作業療法に詳しい友人から聞いたのですが、リハビリにおいて欠かせない作業療法としての観点から見ると、「外出する際に必ず玄関から出る必要はありませんし、寝室やよく使うお部屋から外までの最短距離を短くするほうがスロープや手すりを利用するよりも効率的になる。」とのことでした。その観点にエクステリアの観点を足すと、最短距離を短くする過程でスロープや手すりが必要でしたら利用するのは良いと思いますし、他にも家庭ごとに活用方法はあるはずです。そこの提案は、エクステリア業者がどれだけ介護に詳しく、全体像を考えられるかがキーになります。
一番重要なのは、介護を中心とした日常生活を送る上で、何があると生活がグッと楽になるのか?を考えることです。ここに正面から向き合って、ご自宅のエクステリアや外構工事を考えていきましょう。
どんなに小さなことでもこだわり抜くことで、人生が好転するエクステリア
昔に比べてバリアフリーの概念が広がり、公共機関でバリアフリーが取り入れられてきたため、日常生活を送る上での物理的な段差はかなり減ったように思います。
しかし、それは我々が日常生活を送る上での「減ったように思う」という感覚であって、介護を必要としている方々からすると、手が届いていない部分が多いというお声があるのも事実です。
我々の仕事として、そんな少しの段差や導線などを見直し、介護を受けている方々が前向きになれるようなエクステリアをする必要があります。
本当にその階段は必要なのか?
よく見ると道が平らになっていないのでは?
など、細かなポイントを丁寧に見返すことで、「たったこれだけのことで…」と何かの行動を諦めることがないようなエクステリアができます。

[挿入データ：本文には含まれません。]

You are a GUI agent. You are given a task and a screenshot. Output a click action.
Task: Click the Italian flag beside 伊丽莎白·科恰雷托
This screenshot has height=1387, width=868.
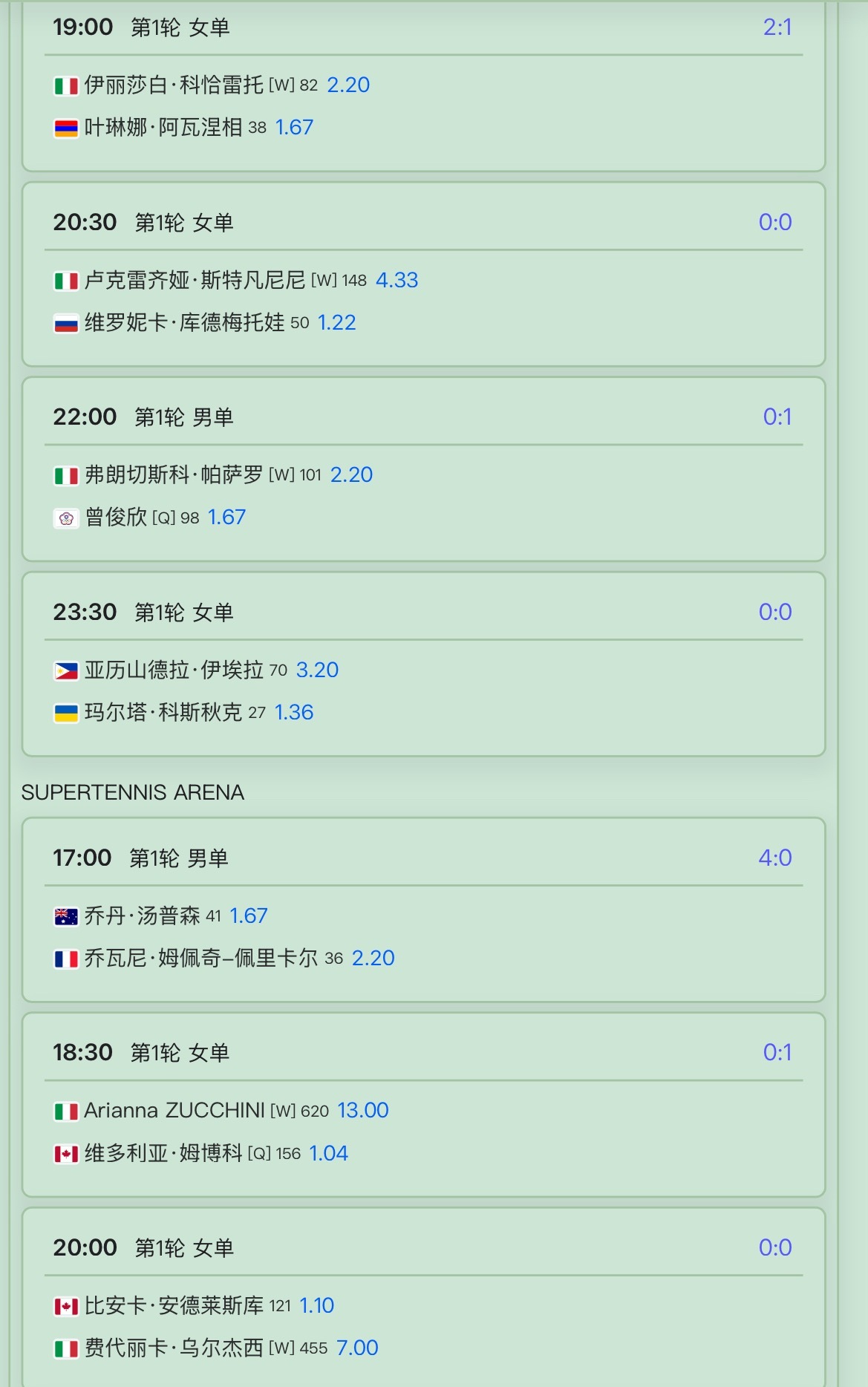66,86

小さなことでも、常に生活される方に寄り添う。こんな気持ちでエクステリアに向き合っています。
最後に
超高齢化社会を迎えたとしても、エクステリアの本質は変わらず、生活される方が快適に、外に出る楽しさを味わえるお庭を作ることです。介護を想定した家造りは必要ですが、それは本質を追求した上に乗る概念であります。
タクミテーブルとして、一人のエクステリア事業に従事する者として、皆様が喜んでいただけるようなお庭の工事を施工できれば嬉しいです。